Luis Garcia was one pitch from being out of the third inning. He’d started Game 6 on short rest, the Astros having run low on pitchers. It was that sort of World Series. The Braves’ starters in Games 4 and 5 were Dylan Lee and Tucker Davidson, Charlie Morton having been lost to a broken leg back in Game 1. Somehow the Braves split those games.
Now it was Garcia on three days’ rest versus Max Fried on five, which figured to be: advantage, Braves. They were still in clinch mode, but they’d been that way in Cobb County two nights earlier. They’d taken a 4-0 lead on Adam Duvall’s grand slam. They lost 9-5. Thus did the Fall Classic return to Houston, the city where in February 2017 another Atlanta-based team contrived to blow a lead.
Game 6 hadn’t begun well for the visitors. In the bottom of the first, Fried nearly became the second Braves’ pitcher in eight days to break a leg in Minute Maid Park, Michael Brantley having stepped on Fried’s ankle as he tried to cover first. Somehow he continued. Somehow he extricated himself from a two-on-nobody-out pickle.
It was 0-0 through two innings. Ozzie Albies singled to open the third. Eddie Rosario drew a two-out walk. Up stepped Soler, who’d been the fourth of four outfielders acquired by the Braves in July and whose home runs gave the Braves lasting leads in World Series Games 1 and 4. Note: Soler missed most of the NLCS against the Dodgers with COVID.
Garcia struck out Soler in the first, an at-bat that lasted six pitches. It began with Soler fouling off two four-seamers. It ended with him whiffing on a cutter. In the third, the count again ran full. A hit would put the Braves ahead. A walk would load the bases for Freddie Freeman.
The Astros knew well what Soler could do. He’d led off Game 1 with a homer off a Framber Valdez sinker. As a pinch-hitter in the seventh inning of Game 4, he’d followed Dansby Swanson’s tying home run with a go-ahead blast off a Cristian Javier slider. Now it was Game 6, an elimination game for Houston, and Soler ran the count to 3-1. He took a slider – the first he’d seen from Garcia – for Strike 2.
Sitting in the press box, a guy leaned forward. Something was about to happen. Garcia tried a second slider. Soler fouled it off. Then a fastball. Fouled off. And here we all – you, me and Soler – were wondering: Would Garcia come back with the cutter?
The eighth pitch of that at-bat was Garcia’s last of 2021. It was a cutter, as Soler knew it would be. Ball met bat. Ball soared over the left-field fence, over the cute little train track, over the rainbow. The Braves led 3-0. They would win 7-0. A team that didn’t climb above .500 to stay until August would, on the night of Nov. 2, become world champs.
Soler would make two more plate appearances as a Brave. He walked and grounded out. Then he’d be handed the trophy that goes to the World Series MVP. Then he’d leave.

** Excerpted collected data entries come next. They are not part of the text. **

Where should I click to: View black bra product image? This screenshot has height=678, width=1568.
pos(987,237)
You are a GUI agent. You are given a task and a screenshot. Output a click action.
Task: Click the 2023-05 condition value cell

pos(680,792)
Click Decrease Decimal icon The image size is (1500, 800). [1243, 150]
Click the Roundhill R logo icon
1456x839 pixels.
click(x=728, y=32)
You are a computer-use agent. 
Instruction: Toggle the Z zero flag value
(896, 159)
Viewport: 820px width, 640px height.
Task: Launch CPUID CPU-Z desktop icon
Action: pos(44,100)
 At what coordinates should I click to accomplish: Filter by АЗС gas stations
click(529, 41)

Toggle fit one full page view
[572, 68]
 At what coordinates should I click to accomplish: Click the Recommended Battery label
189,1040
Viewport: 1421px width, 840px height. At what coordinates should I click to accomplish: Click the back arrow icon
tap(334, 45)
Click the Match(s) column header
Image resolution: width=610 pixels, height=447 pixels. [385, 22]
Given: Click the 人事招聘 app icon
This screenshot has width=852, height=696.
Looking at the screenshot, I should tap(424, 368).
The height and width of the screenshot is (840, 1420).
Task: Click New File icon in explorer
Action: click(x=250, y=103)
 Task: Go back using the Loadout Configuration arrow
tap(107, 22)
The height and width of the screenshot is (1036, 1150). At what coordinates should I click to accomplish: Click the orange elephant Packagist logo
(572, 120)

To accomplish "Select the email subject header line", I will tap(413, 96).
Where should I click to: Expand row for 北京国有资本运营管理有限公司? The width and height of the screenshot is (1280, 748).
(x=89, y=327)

He’d been a rental. With Rosario still under contract and Ronald Acuna due back from his first ACL tear, the Braves no longer had available space. Soler signed with Miami in March 2022. In February, he signed a three-year deal with San Francisco. As of 11:55 p.m. Monday, he was again a Brave.
If Soler does nothing else of note for this club – at 32, he’s capable of a few somethings – his place on the podium of greatest homers hit by an Atlanta Brave is secure. There’s Hank Aaron’s 715th. There’s David Justice’s off Jim Poole in the sixth inning of Game 6 on Oct. 28, 1995. There’s Soler’s. That’s it.
The Braves will win another World Series, but they’ll never win another quite like that. The fourth of four new outfielders squared up a cutter and sent the third of his three World Series homers flying into history. What a blast. What a night.